Another kind of theatrical type festival is the folk art festival co-organized with other ethnic groups. This reflects the multicultural makeup of societies in places such as Brazil and Canada. These festivals are places for introducing each ethnic group’s folklore before an audience. For Nikkei, these events serve as places where they can express their ethnic identity. Examples of such events include the Paraná Folklore and Ethnic Festival in Curitiba (Brazil), founded in 1958, and the Folklorama Folk Festival in Winnipeg (Canada), founded in 1970.

An example of the relationship between the Nikkei community and Matsuri is the Paraná Folklore and Ethnic Festival in Brazil.

II. Paraná Folklore and Ethnic Festival

Usually Brazil conjures up such images as soccer, samba, Carnival or the Amazon. But in the three southern states, the active influx of immigrants and a remarkable cultural difference from other regions is easily observable. One of these states, Paraná, has seen the largest number of immigrants and there are now around sixty ethnic groups. As a result, the state capital Curitiba has been nicknamed “the ethnic laboratory” due to the diversity of its residents. An advertisement for the Paraná State Bank reads: “Somos tantos mas somos um. Somos o Paraná de todos os povos” (There are many kinds but we are one. Paraná belongs to all peoples). This demonstrates how this state is a typical immigrant state. And today, one event that brings to the fore the presence of such immigrants is the Paraná Folklore and Ethnic Festival.

The Folklore and Ethnic Festival started in 1958 at the suggestion of the wife of the Dutch consul general as a philanthropic project. However, since there were few forms of entertainment at the time, the response was huge. A well-known magazine wrote a piece on it and the state government also became a supporter. Every August for the ten days around Folklore Day, the state theater was packed with performances.

In 1974, when the Paraná Interethnic Association was established, an effort to jointly preserve cultural traditions emerged, and each group began supporting the festival as a site where they could share their cultural traditions with the next generations. At present, the eight different ethnic groups with the longest history in the area serve as the core, and each group is allotted two hours in which to perform such things as ethnic dance and music. The festival also serves as a stage for competition among the various ethnic groups.
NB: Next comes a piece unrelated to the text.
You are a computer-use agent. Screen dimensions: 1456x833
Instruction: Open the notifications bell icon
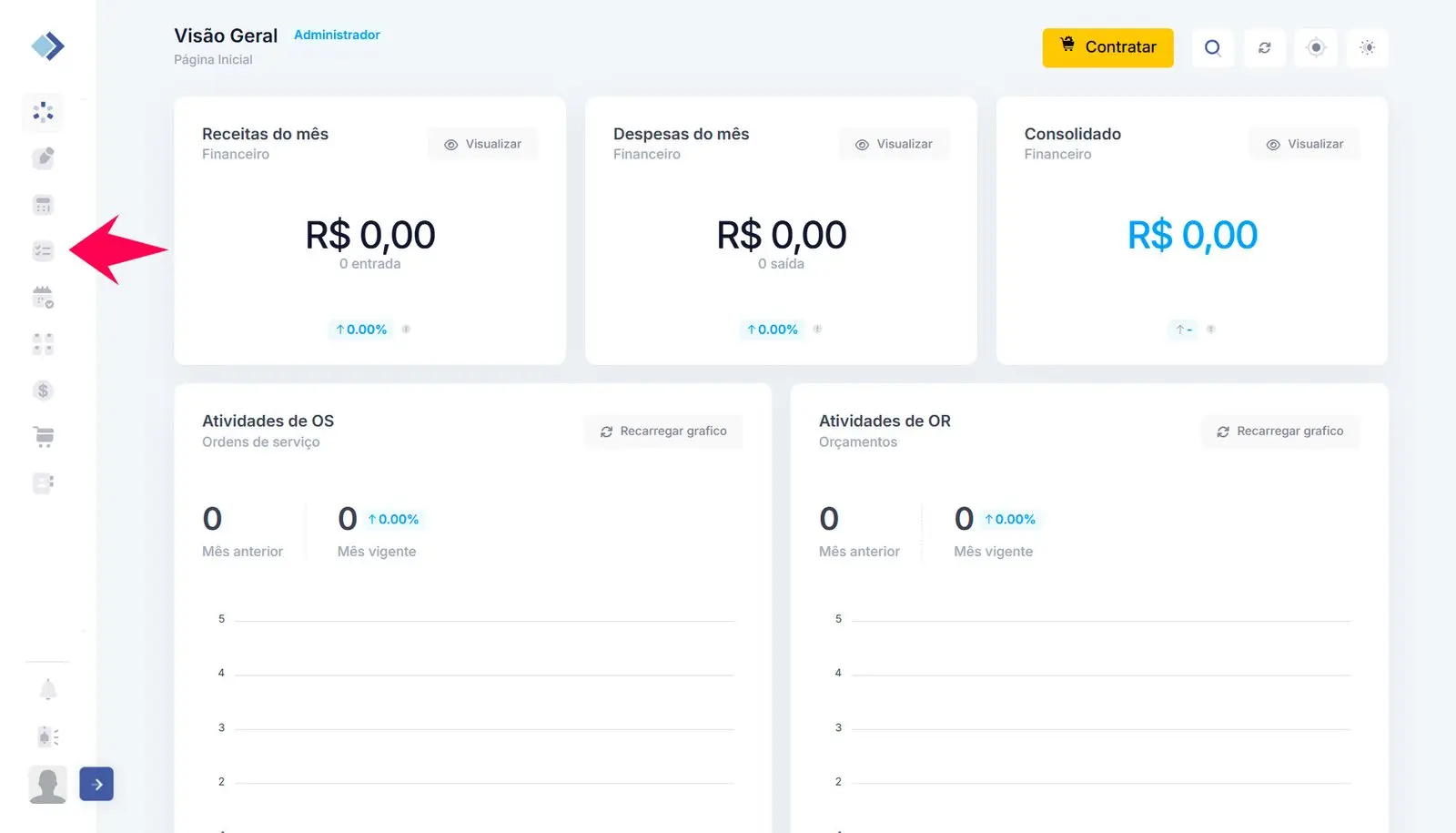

Various groups participating in the Paraná Folklore and Ethnc Festival

III. From an Insider Event to an Inclusive Event

During the time when Japanese immigrants created communities in remotes areas, they held summer festivals and Bon odori just as they had in their villages in Japan. The festival, where community members helped each other and prayed and celebrated together, was an indispensable ritual for these communities far from their home country. In some of the rural farming communities that still exist, these festivals are held in much the same way they were back then.

However, many of these were insider events—something for members of the ethnic community to enjoy among themselves, where enjoyment alone was sufficient. Both performers and viewers were Japanese, and enjoyment itself—the festival itself—was the goal of the event.

But now, the circumstances that surround such matsuri have changed dramatically. Almost all of the festivals organized by Nikkei are held for non-Nikkei as well, so that they transcend the ethnic community and are organized for everyone. As a result, these events move beyond simple self-satisfaction and enjoyment, but have become events for the outside. Prominent features of today’s matsuri are getting non-Nikkei to understand the festival’s intent and contents and encouraging others to participate. In essence, the matsuri has the important purpose of introducing Nikkei culture to the general public.

The Folklore and Ethnic Festival is no exception. In the beginning, the principle participants were those with an interest in folk songs and dance, with their concerned people attending as observers. But now these are no longer just annual rituals within the community, they are important opportunities to contribute to society by sharing culture with others.

Festival preparations take place throughout the year, with training scheduled at least every weekend, sometimes even several times a week. As part of this process, each art form performed during the matsuri has become more authentic and formalized. Literally, this represents the emergence of the shishou (master teacher). Until this time, a teacher was selected from among the members of a group, but things changed so that groups began to receive instruction from masters who had undergone training and been credentialed in Japan. These are natori, masters of Japanese dancing and shihan, masters of Japanese popular songs.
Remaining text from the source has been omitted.